* Data to process:
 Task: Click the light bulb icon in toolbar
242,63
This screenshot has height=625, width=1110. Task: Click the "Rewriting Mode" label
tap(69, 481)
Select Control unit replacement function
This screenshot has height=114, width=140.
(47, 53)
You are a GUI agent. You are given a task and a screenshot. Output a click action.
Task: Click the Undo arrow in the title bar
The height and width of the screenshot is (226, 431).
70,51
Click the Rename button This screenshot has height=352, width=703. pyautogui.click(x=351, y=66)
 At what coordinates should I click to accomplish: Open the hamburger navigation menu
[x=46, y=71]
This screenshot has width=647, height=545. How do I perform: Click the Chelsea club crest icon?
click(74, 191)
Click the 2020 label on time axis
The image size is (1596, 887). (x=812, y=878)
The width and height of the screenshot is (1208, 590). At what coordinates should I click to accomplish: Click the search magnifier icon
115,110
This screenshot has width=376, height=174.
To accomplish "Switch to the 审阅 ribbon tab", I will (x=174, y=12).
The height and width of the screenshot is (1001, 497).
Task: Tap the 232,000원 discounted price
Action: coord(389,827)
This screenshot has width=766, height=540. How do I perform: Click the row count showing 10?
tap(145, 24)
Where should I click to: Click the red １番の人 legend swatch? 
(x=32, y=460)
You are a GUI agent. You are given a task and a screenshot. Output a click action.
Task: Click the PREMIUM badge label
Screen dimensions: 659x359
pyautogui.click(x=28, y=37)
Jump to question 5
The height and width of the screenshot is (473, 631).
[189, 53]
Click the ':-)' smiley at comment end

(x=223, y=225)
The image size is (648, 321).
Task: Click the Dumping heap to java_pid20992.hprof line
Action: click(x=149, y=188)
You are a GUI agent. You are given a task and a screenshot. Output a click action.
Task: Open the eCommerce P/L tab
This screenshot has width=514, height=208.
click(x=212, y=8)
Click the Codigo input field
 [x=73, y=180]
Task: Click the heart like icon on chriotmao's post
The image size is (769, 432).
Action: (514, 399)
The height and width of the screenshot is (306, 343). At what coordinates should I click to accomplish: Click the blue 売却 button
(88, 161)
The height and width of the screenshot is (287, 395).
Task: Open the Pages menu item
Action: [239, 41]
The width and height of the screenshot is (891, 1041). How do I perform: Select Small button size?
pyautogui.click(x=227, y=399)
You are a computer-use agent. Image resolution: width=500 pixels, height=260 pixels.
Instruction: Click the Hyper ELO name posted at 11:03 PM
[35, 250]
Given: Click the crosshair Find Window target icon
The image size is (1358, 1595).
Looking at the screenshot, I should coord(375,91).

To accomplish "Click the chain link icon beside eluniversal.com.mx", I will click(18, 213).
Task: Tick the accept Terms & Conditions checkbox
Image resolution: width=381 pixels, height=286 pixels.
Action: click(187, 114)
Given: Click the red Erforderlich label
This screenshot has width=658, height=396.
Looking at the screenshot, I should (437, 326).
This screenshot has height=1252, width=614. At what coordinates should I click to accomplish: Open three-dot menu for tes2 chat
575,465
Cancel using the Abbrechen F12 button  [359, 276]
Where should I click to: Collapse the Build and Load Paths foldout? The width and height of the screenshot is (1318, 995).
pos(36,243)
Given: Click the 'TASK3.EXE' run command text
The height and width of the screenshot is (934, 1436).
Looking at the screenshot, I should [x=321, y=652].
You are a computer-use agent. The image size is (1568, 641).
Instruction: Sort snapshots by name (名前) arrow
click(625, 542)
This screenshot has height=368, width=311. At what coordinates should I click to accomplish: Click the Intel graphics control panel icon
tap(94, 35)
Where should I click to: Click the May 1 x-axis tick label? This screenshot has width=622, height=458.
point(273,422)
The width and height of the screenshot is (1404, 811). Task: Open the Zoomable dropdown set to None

* Task objective:
Copy out every record above once more, precisely as written.

* Written solution:
 Task: Click the light bulb icon in toolbar
242,63
This screenshot has height=625, width=1110. Task: Click the "Rewriting Mode" label
tap(69, 481)
Select Control unit replacement function
This screenshot has height=114, width=140.
(47, 53)
You are a GUI agent. You are given a task and a screenshot. Output a click action.
Task: Click the Undo arrow in the title bar
The height and width of the screenshot is (226, 431).
70,51
Click the Rename button This screenshot has height=352, width=703. pyautogui.click(x=351, y=66)
 At what coordinates should I click to accomplish: Open the hamburger navigation menu
[x=46, y=71]
This screenshot has width=647, height=545. How do I perform: Click the Chelsea club crest icon?
click(74, 191)
Click the 2020 label on time axis
The image size is (1596, 887). (x=812, y=878)
The width and height of the screenshot is (1208, 590). At what coordinates should I click to accomplish: Click the search magnifier icon
115,110
This screenshot has width=376, height=174.
To accomplish "Switch to the 审阅 ribbon tab", I will (x=174, y=12).
The height and width of the screenshot is (1001, 497).
Task: Tap the 232,000원 discounted price
Action: coord(389,827)
This screenshot has width=766, height=540. How do I perform: Click the row count showing 10?
tap(145, 24)
Where should I click to: Click the red １番の人 legend swatch? 
(x=32, y=460)
You are a GUI agent. You are given a task and a screenshot. Output a click action.
Task: Click the PREMIUM badge label
Screen dimensions: 659x359
pyautogui.click(x=28, y=37)
Jump to question 5
The height and width of the screenshot is (473, 631).
[189, 53]
Click the ':-)' smiley at comment end

(x=223, y=225)
The image size is (648, 321).
Task: Click the Dumping heap to java_pid20992.hprof line
Action: click(x=149, y=188)
You are a GUI agent. You are given a task and a screenshot. Output a click action.
Task: Open the eCommerce P/L tab
This screenshot has width=514, height=208.
click(x=212, y=8)
Click the Codigo input field
 [x=73, y=180]
Task: Click the heart like icon on chriotmao's post
The image size is (769, 432).
Action: (514, 399)
The height and width of the screenshot is (306, 343). At what coordinates should I click to accomplish: Click the blue 売却 button
(88, 161)
The height and width of the screenshot is (287, 395).
Task: Open the Pages menu item
Action: [239, 41]
The width and height of the screenshot is (891, 1041). How do I perform: Select Small button size?
pyautogui.click(x=227, y=399)
You are a computer-use agent. Image resolution: width=500 pixels, height=260 pixels.
Instruction: Click the Hyper ELO name posted at 11:03 PM
[35, 250]
Given: Click the crosshair Find Window target icon
The image size is (1358, 1595).
Looking at the screenshot, I should coord(375,91).

To accomplish "Click the chain link icon beside eluniversal.com.mx", I will click(18, 213).
Task: Tick the accept Terms & Conditions checkbox
Image resolution: width=381 pixels, height=286 pixels.
Action: click(187, 114)
Given: Click the red Erforderlich label
This screenshot has width=658, height=396.
Looking at the screenshot, I should (437, 326).
This screenshot has height=1252, width=614. At what coordinates should I click to accomplish: Open three-dot menu for tes2 chat
575,465
Cancel using the Abbrechen F12 button  [359, 276]
Where should I click to: Collapse the Build and Load Paths foldout? The width and height of the screenshot is (1318, 995).
pos(36,243)
Given: Click the 'TASK3.EXE' run command text
The height and width of the screenshot is (934, 1436).
Looking at the screenshot, I should [x=321, y=652].
You are a computer-use agent. The image size is (1568, 641).
Instruction: Sort snapshots by name (名前) arrow
click(625, 542)
This screenshot has height=368, width=311. At what coordinates should I click to accomplish: Click the Intel graphics control panel icon
tap(94, 35)
Where should I click to: Click the May 1 x-axis tick label? This screenshot has width=622, height=458.
point(273,422)
The width and height of the screenshot is (1404, 811). Task: Open the Zoomable dropdown set to None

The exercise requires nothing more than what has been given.